Wednesday, 16 July 2014

BIG SKY, LITTLE TENT

The sky was enormous this morning. It was like a huge cavern, its bright blue roof decorated with puffy clouds, twenty thousand feet in the air.

I like a big sky. I like the way it reminds me how tiny I am compared to the Earth. I walked along the high street, gazing up at the trails of altocumulus, which looked for all the world as though each cloud had been painstakingly painted onto a blue-washed canvas. It was a wonder I didn't walk into a lamp post.

Big Sky Country. I bet there are fewer lamp posts in Montana. I'd love to go one day, just to taste the air. Actually, I've been thinking about the great outdoors recently. In a kind of attempt to get closer to it, last night I decided to put my tent up in the garden.

Having scrabbled it out of the loft and having hunted madly around for a peg mallet, broken a windbreak and been unceremoniously pummelled by a falling suitcase, I pulled the bag out through the conservatory and dumped it on the grass. I unzipped it and pulled out the instructions.

The instruction booklet was yellow at the edges. I think it might have been written in Latin - its diagrams certainly resembled the work of Leonardo DaVinci. It would have been no surprise to see Vitruvian Man, sprawled out on the back page, demonstrating that a fully grown man can lie perfectly sqaurely in the confines of the canvas walls, fingers to toes. It's been a while since I used it.

I opened out the inner tent to find a small square of paper. "Dinner at 6" it said with a smiley face. That made me feel rather sad, somehow. I had a little moment remembering and then I pressed on and threaded the poles through the sleeves.

"Push the end of the pole into pin A" said the decipherable part of the instructions.
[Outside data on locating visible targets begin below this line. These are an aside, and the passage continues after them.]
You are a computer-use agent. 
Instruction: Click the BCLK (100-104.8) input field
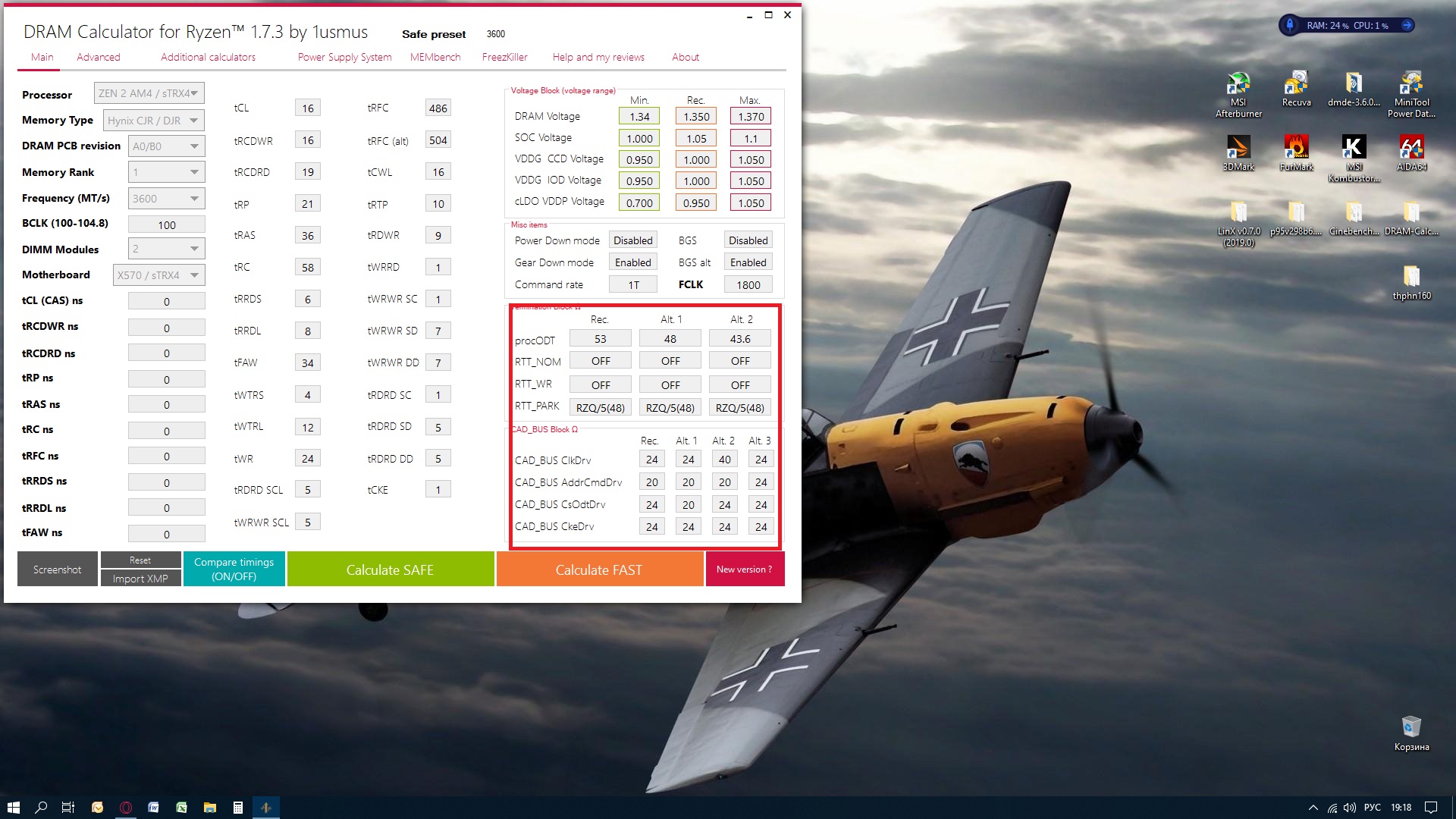167,224
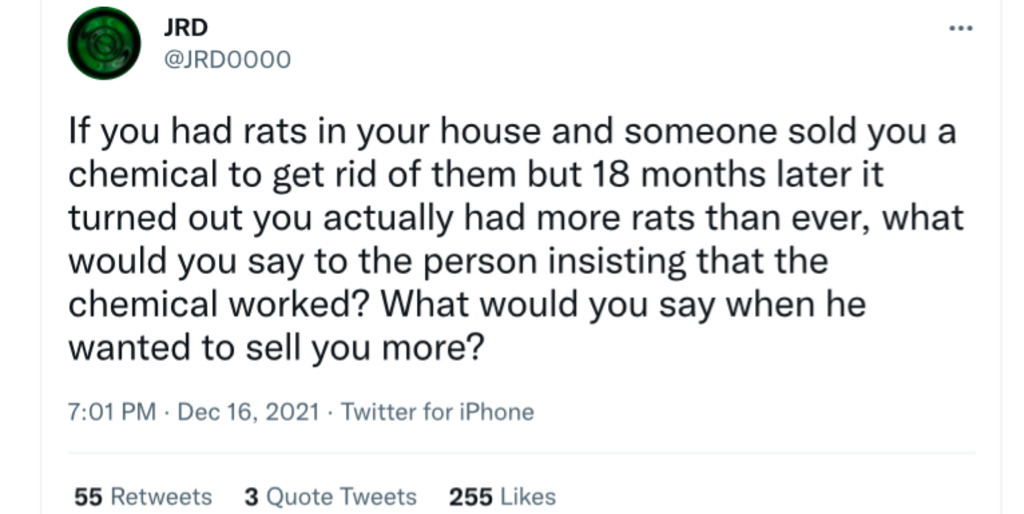Click the Dec 16, 2021 date
1024x514 pixels.
click(249, 412)

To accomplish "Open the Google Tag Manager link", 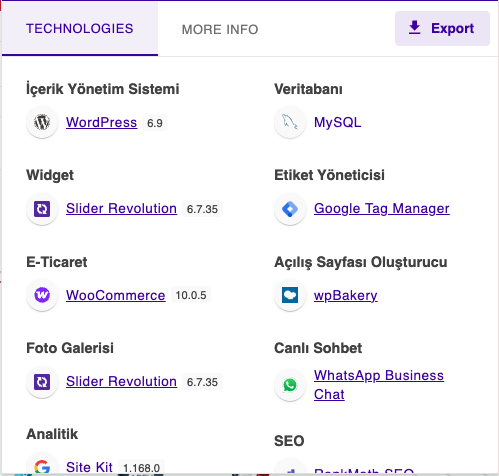I will coord(382,209).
Done. "Next push the other end into the corresponding pin (C) in the opposite corner." I ran round to the other side, grabbed the other end of the flexible pole and tried to bend it into place: pole in one hand, pin in the other. The tent arched up behind me and started flapping in the breeze. I felt like Hercules bending a tree trunk in an epic show of supernatural strength... without the strength. When I finally connected the two things together, I noticed with some degree of deflation, that the other end of the pole had sprung out of its pin and was waving around in mid air at the opposite side of the tent.

"This is easier with two people," said the instructions, unhelpfully. I looked at the sky.

Finally (when I'd rotated the outer tent through 180 degrees, so that the door was conveniently at the front) I pegged down the corners and stood back to have a look.

It's not too bad, I suppose. It's a mark of something unspoken though, that I still slept in the house last night.